In the Junior Women's event Soho  Lee took the short program, leading by 0.77 points.  She landed three triples, and completed three level 4 spins.  Her step sequence was level 3.  She received mostly 2s and 3s for components in a well skated and well choreographed program.

“I’m really happy with today’s performance," she said.  "I felt good. [I think highlights] were my first jump combo and the ending spin because I was like, ‘It’s all done!’"

Lee led again in the free skate (with 114.80 points) to win the Junior Women's championship, with 181.14 points.

“I think it [her free skate] was OK," she said. "I missed my first combo so that was a big mistake for me, but I think the rest of the program was pretty good.”

The top four Junior women, all train in southern California.

Lucas Broussard takes lead in Junior Men's event with 82.03 points in the short program.

Brousard landed a clean triple Axel, as well as three other triples.  The top three men in the short program all landed triple Axel.

“My goal was to skate how I’d been skating in practice,  he said." "The skate that I put out today was pretty much how I’d been skating in practice, and I think it shows that the training really paid off because I put out a high-scoring program at nationals, which is exciting.”

In the free skate Broussard earned a leading 157.52 points for a 239.55 point total.

“It’s really special," he said.  "Last year, I got COVID, and I couldn’t go to Nationals, and then in 2021, I finished last in the short and then I pulled up to sixth overall, so it’s special that I finally have my moment here and that I’ve skated two almost clean programs.

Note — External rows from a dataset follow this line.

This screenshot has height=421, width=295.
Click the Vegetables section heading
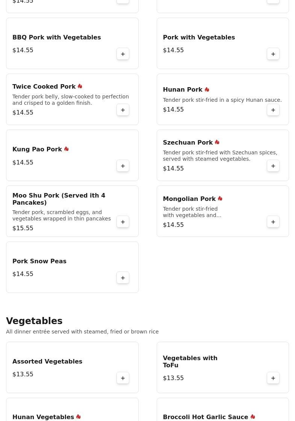click(x=34, y=321)
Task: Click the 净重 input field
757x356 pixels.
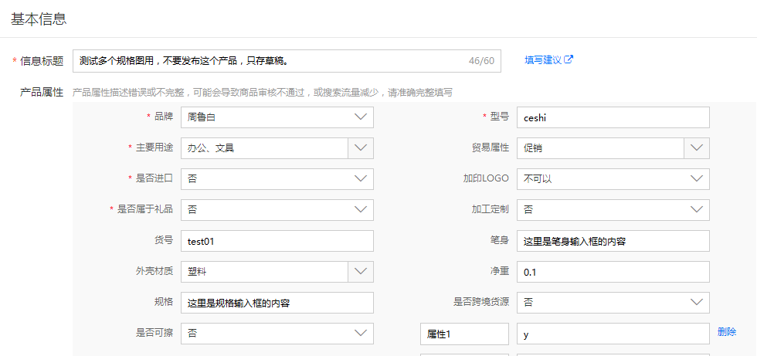Action: (612, 272)
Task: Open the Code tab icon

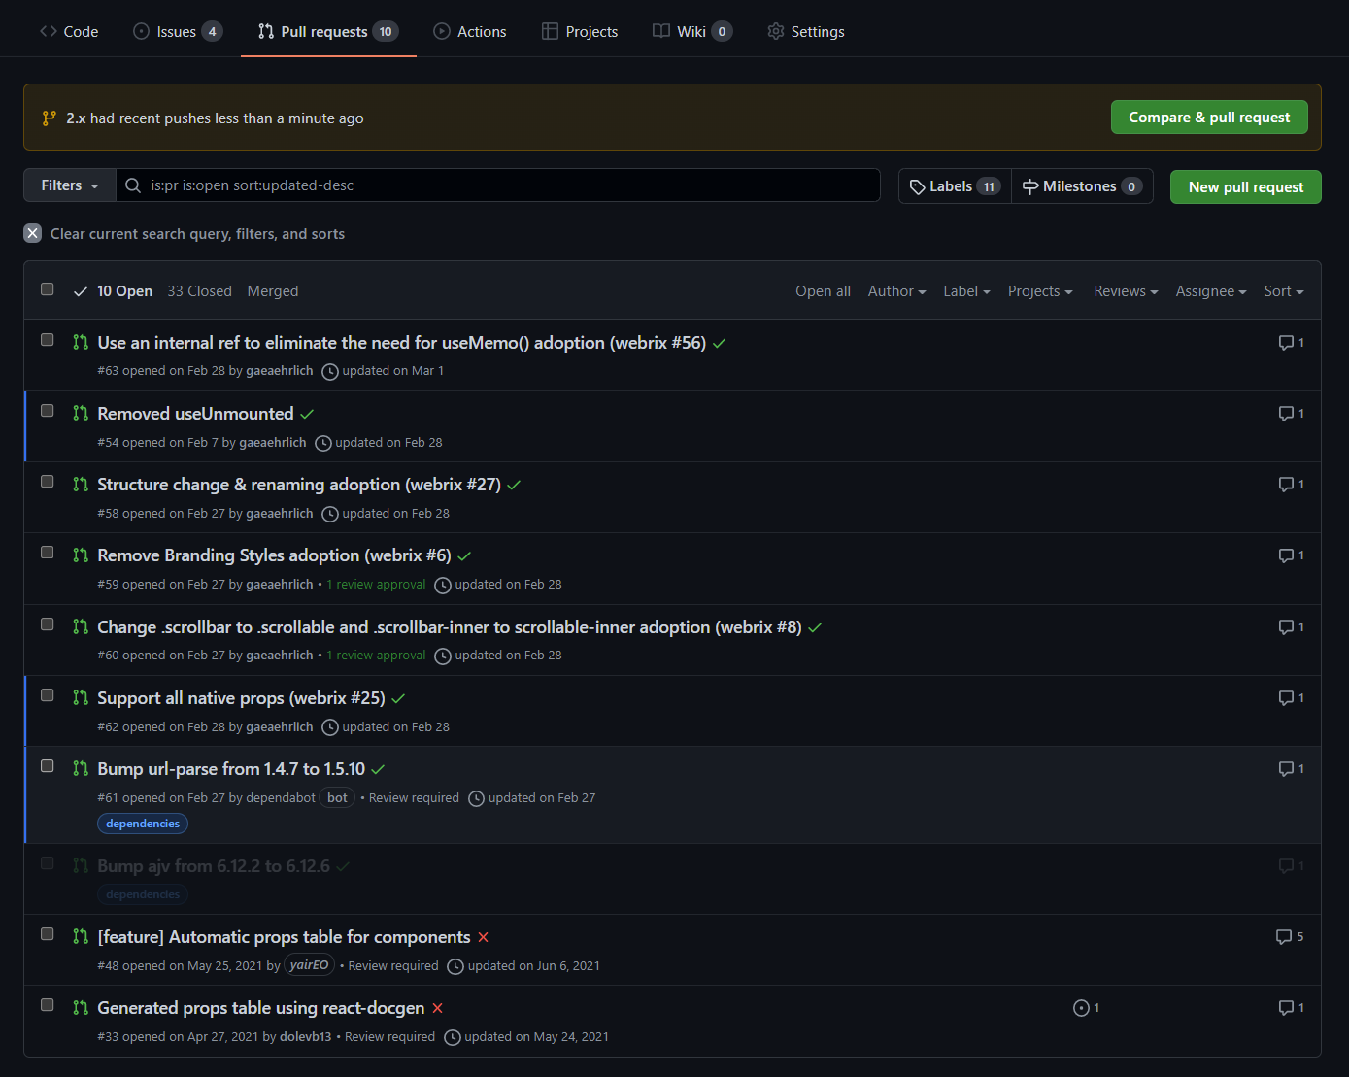Action: click(47, 31)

It’s been special to come back from those two upsetting Nationals.”  

Ellie Korytek & Timmy Chapman scored 57.69 points in the Junior Pairs short program, taking a small lead of 0.90 points ahead of Naomi Williams & Lachlan Lewer.

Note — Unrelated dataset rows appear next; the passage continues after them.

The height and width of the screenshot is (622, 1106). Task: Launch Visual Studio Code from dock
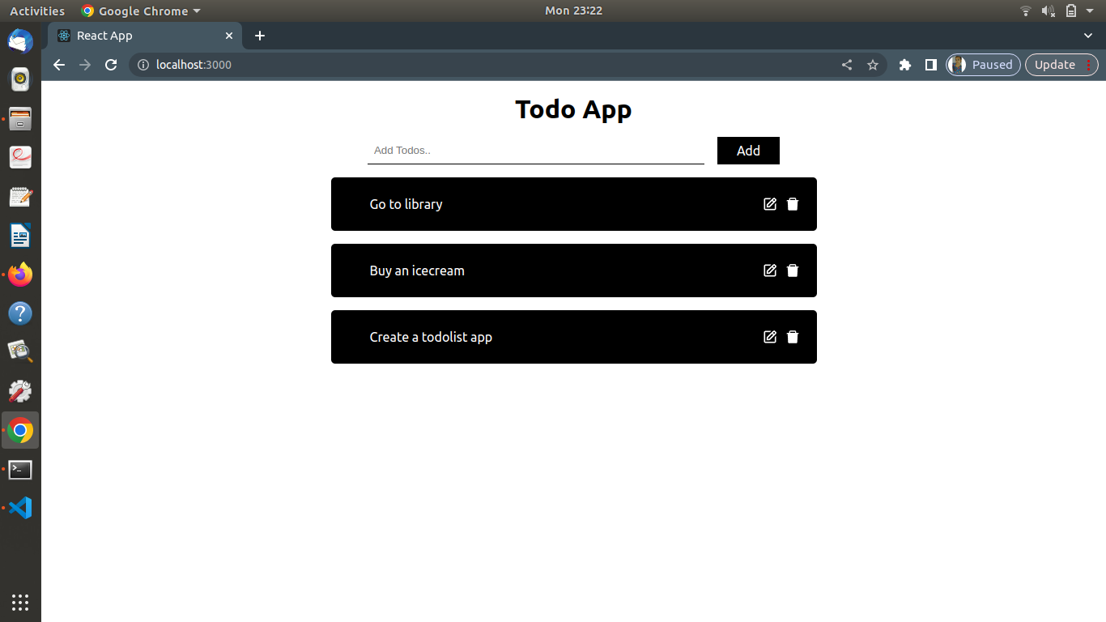tap(20, 508)
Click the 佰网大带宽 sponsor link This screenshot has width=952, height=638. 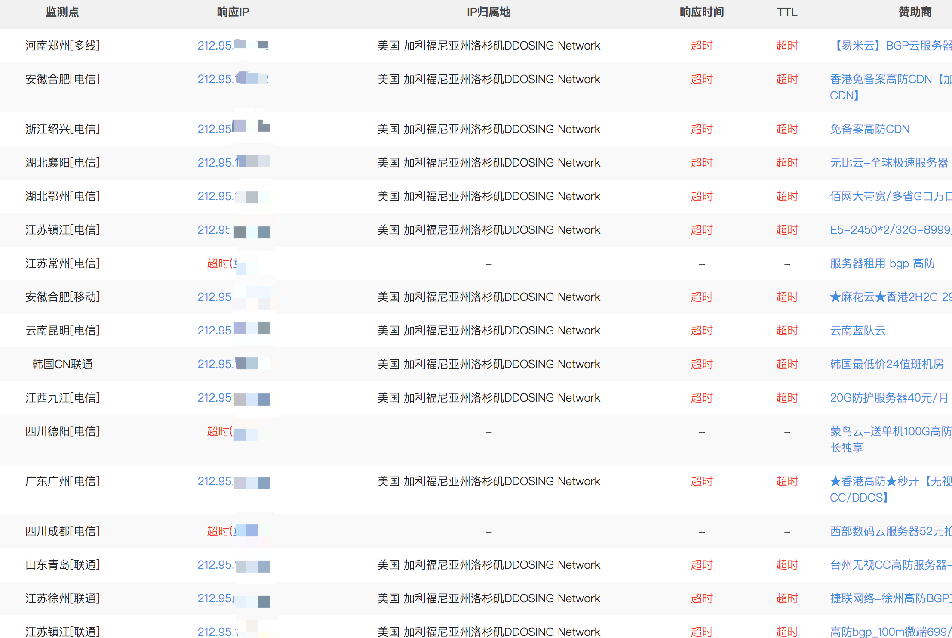889,196
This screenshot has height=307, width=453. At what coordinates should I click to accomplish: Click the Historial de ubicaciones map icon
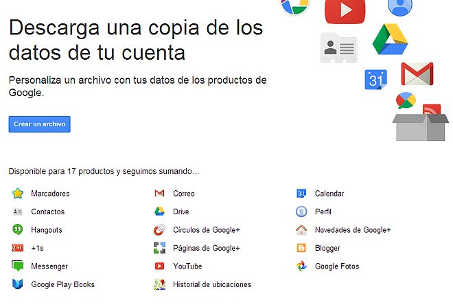click(159, 284)
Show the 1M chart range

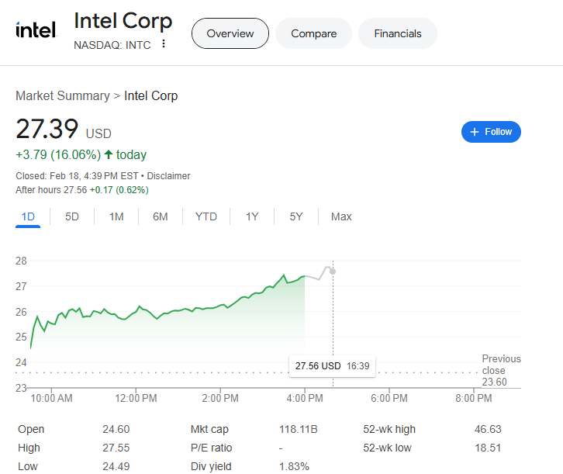click(116, 216)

The team gave a generally strong and exuberant performance but gave up several points on a fall (Chapman) on side-by-side double Axel, which was also called at the quarter.

Korytek & Chapman also won the free skate, with 102.71 points, to take the pairs title with 160.40 total points for the event.

“It [the free skate] felt really good," Korytek said. "After the second element, we just let go.”


Helena Carhart & Volodymyr Horovyi lead in the Junior Dance event after a hard fought Rhythm Dance, with 68.53 Points.

Following close behind are Jenna Hauer & Benjamin Starr with 65.4 points and Elliana Peal & Ethan Peal with 61.91 points.

Of their skate, Carhart said, “I think our main focus today was just to do our best skate and be connected. That’s been something we’ve been working on – our connection, our facial expressions – performance in general. I think that we made our goal, which was to skate our best and perform at the level we’ve been training.”

In the free dance, Leah Neset and Artem Markelov moved up from seventhin the rhythm dance, earning 105.56 points in the free dance an 161.75 point in total.

“It definitely took a lot of focus to come back," said Neset, "but I’m really happy with how it turned out in the end.”  

Helena Carhart and Volodymyr Horovyi dropped to second place, with 160.81 points.  A fall by Carhart in the twizzles element, cost them the gold.